Instructions to follow: Because only the text is wanted, repeat the records below exactly and omit the pictures.

+++ Data for review

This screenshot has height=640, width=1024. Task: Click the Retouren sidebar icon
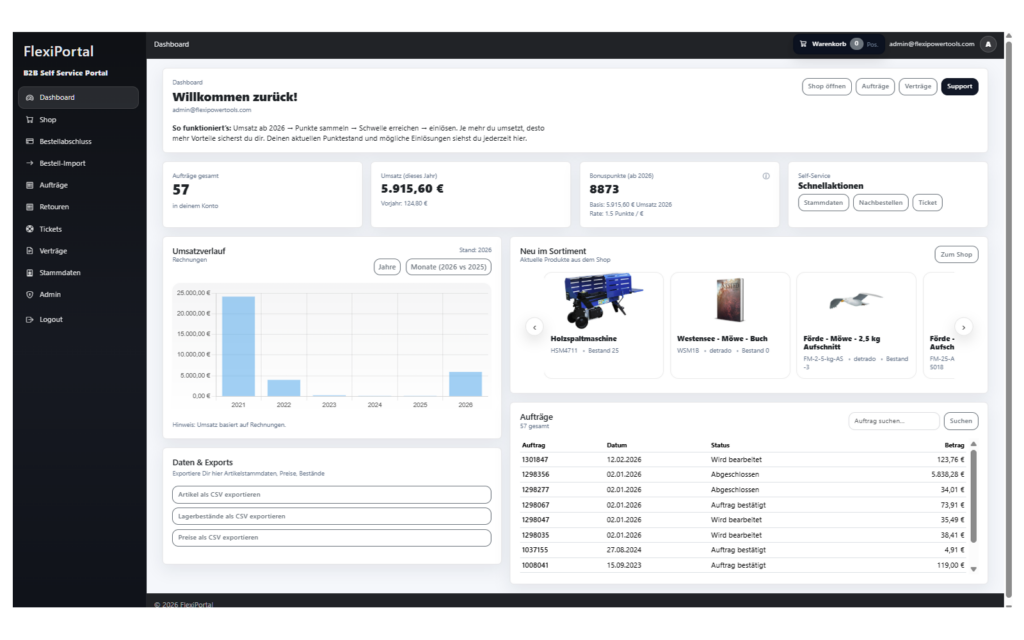(x=30, y=207)
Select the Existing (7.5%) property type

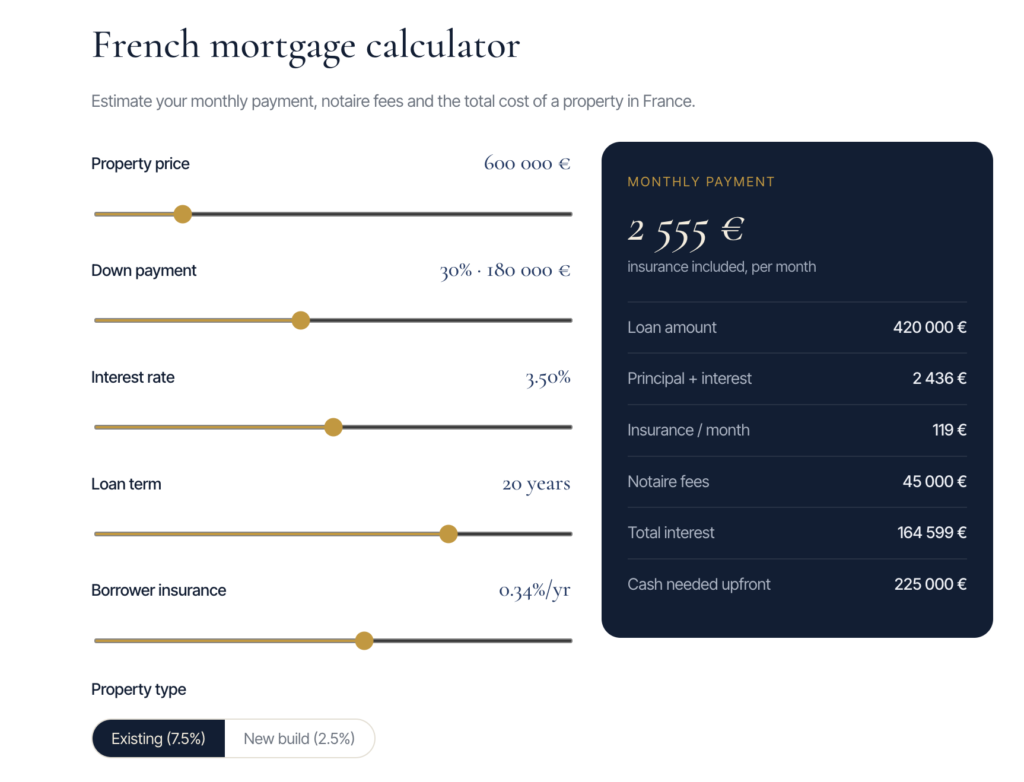pos(159,738)
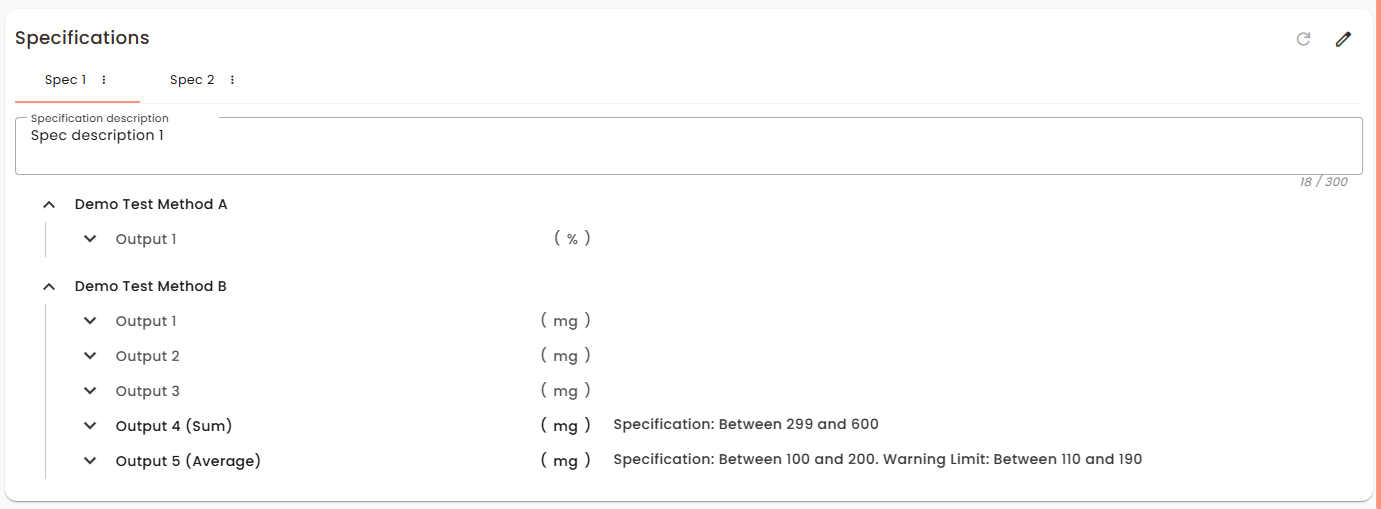1381x509 pixels.
Task: Open the Spec 2 three-dot menu
Action: tap(232, 80)
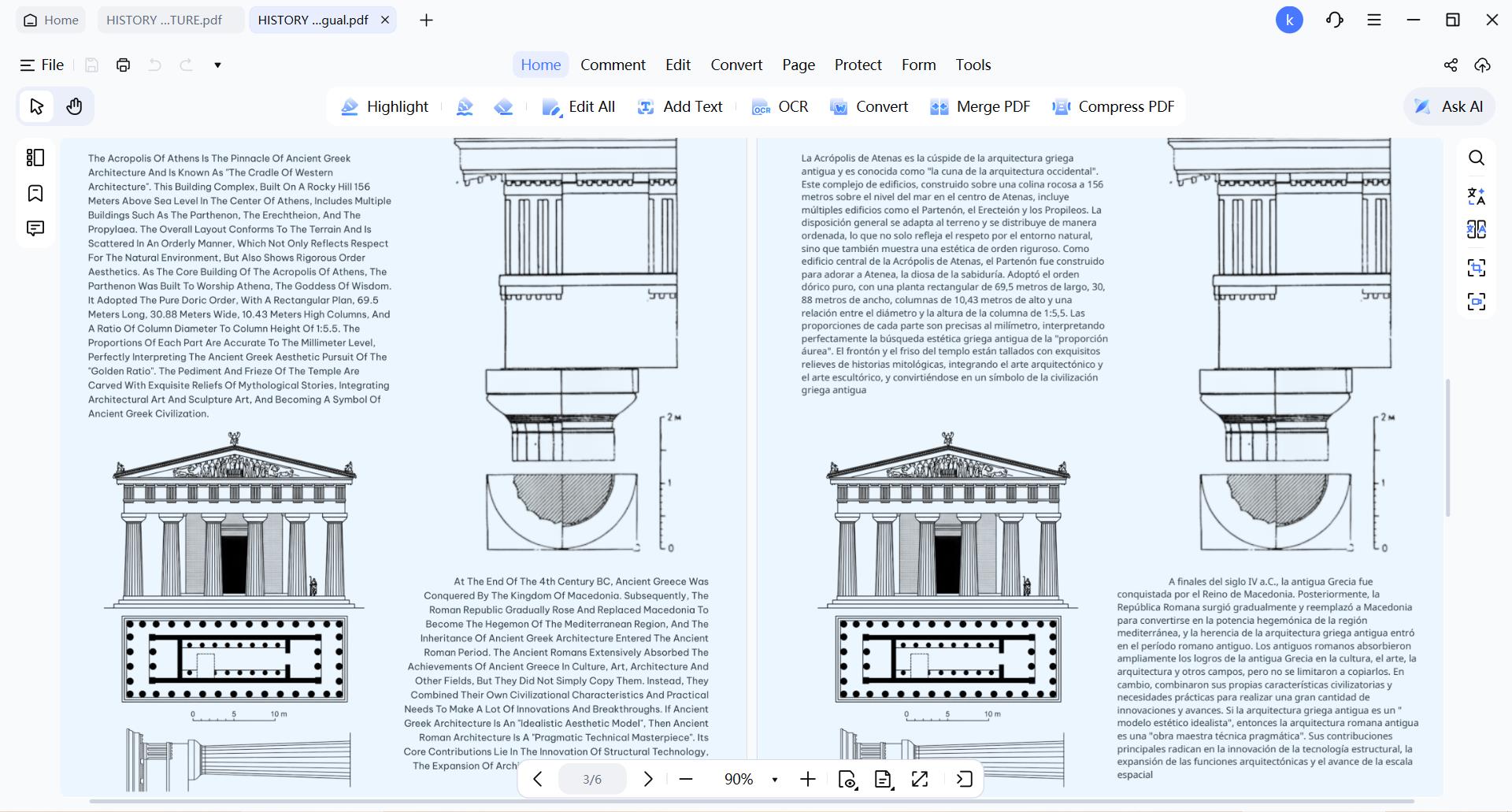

++++++

Written response:
This screenshot has height=640, width=1024. Task: Click the Retouren sidebar icon
(x=30, y=207)
Select the Existing (7.5%) property type

pos(159,738)
1381x509 pixels.
Task: Open the Spec 2 three-dot menu
Action: tap(232, 80)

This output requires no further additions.